Electronic – Ideal voltage regulator for power amplifiers

high-currentpower supplyvoltage-regulator

I'm working on a dual rail power supply that will provide DC current for 4 power amplifiers.

Two of them require 20V and the other two 25 – 50V. All 4 draw a maximum of 2.5A of current, hence my transformer is 24+24V, 10A. Currently I have the output of the transformer to a rectifier bridge and on each rail 10.000µf capacitors, resulting in 35V.

My question is: how I drop this voltage to 20V, allowing a maximum of 5A of current to flow through? I've read about shunt regulators but it seems I would need a very large resistor and zener for this amount of current.

Are there other options? Which is the most suited for this case?

Best Answer

A switching regulator like John suggests would work in principle, and any experienced electronic engineer would probably find it trivial, but keep in mind that that chip is effectively funneling all of that power through a 4mm square plastic package with no leads and that pretty much all the heatsinking is on the bottom (board side) of the chip. This makes the PCB design a bit tricky in that area for the uninitiated. See section 10 of its datasheet.

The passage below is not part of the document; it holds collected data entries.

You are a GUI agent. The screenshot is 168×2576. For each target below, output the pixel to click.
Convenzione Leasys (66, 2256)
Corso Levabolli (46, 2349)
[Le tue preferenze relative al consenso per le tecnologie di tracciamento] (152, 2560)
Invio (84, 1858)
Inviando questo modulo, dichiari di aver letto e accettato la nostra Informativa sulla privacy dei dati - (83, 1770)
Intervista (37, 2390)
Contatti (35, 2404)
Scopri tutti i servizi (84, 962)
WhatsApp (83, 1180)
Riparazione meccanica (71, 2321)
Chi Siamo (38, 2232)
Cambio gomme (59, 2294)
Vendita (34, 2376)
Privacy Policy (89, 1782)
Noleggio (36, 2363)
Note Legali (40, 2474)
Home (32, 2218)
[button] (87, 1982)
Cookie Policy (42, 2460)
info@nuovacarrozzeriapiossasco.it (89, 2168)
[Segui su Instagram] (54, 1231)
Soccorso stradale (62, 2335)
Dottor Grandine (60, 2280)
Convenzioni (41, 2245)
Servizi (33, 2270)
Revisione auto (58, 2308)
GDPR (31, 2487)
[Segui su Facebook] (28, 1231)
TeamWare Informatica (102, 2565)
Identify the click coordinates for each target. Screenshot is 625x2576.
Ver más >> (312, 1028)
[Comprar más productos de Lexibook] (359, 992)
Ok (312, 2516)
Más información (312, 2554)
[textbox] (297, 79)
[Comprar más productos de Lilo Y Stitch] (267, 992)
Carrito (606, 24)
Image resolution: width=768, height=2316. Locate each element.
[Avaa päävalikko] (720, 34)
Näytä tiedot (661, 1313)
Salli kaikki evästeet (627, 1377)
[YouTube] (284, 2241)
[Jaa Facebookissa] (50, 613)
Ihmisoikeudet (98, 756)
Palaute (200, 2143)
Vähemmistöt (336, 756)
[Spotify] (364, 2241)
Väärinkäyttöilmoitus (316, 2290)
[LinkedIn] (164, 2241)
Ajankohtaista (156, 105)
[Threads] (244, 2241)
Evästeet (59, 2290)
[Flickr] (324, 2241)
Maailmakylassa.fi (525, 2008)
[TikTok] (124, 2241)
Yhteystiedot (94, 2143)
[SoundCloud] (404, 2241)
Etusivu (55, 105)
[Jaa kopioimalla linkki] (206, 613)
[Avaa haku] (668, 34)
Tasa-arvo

A less demanding solution in terms of heat removal would be to separate out some of the functions that that chip does, thus providing more surface area for the heat to dissipate, but it only shifts the PCB difficulties into avoiding parasitic interactions between parts that should not interact.

To keep it simple, I'd be tempted to go with a separate, lower voltage transformer/rectifier/filter for the smaller amps. If you happen to find a transformer that has a single primary and multiple secondaries that collectively meet your requirements, you can make it that much more compact, but those are comparatively rare.